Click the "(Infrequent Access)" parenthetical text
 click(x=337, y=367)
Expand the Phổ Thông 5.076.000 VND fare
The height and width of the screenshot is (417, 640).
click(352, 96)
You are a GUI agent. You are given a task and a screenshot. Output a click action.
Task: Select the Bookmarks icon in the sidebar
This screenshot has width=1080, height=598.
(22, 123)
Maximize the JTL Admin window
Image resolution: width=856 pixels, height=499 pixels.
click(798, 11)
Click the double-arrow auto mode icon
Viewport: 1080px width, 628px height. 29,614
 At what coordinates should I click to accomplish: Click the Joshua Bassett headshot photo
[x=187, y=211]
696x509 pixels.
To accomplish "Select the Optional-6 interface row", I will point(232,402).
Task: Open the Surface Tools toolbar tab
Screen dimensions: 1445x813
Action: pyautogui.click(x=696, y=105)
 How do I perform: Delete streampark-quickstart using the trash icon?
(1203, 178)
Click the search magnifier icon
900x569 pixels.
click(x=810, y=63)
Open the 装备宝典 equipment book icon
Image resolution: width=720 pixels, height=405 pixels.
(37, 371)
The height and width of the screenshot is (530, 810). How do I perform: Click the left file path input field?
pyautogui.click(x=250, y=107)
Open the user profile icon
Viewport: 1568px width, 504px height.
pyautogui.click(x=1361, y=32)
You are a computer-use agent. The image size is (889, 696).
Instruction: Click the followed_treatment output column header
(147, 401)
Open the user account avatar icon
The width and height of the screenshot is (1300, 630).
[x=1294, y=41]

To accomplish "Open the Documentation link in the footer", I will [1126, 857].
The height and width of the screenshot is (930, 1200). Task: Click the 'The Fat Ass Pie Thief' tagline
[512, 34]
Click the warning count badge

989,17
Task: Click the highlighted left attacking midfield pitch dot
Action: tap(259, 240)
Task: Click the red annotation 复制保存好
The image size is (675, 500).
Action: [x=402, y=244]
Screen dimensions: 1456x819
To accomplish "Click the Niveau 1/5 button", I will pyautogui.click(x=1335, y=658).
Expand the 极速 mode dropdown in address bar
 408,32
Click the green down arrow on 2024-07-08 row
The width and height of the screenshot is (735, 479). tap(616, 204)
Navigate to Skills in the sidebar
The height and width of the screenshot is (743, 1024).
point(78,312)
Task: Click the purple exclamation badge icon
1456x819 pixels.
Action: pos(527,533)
++++
Task description
Starting at the line with "Screen dimensions: 1456x819", copy every line up to and including the last one in the entries above.

Answer
Screen dimensions: 1456x819
To accomplish "Click the Niveau 1/5 button", I will pyautogui.click(x=1335, y=658).
Expand the 极速 mode dropdown in address bar
 408,32
Click the green down arrow on 2024-07-08 row
The width and height of the screenshot is (735, 479). tap(616, 204)
Navigate to Skills in the sidebar
The height and width of the screenshot is (743, 1024).
point(78,312)
Task: Click the purple exclamation badge icon
1456x819 pixels.
Action: pos(527,533)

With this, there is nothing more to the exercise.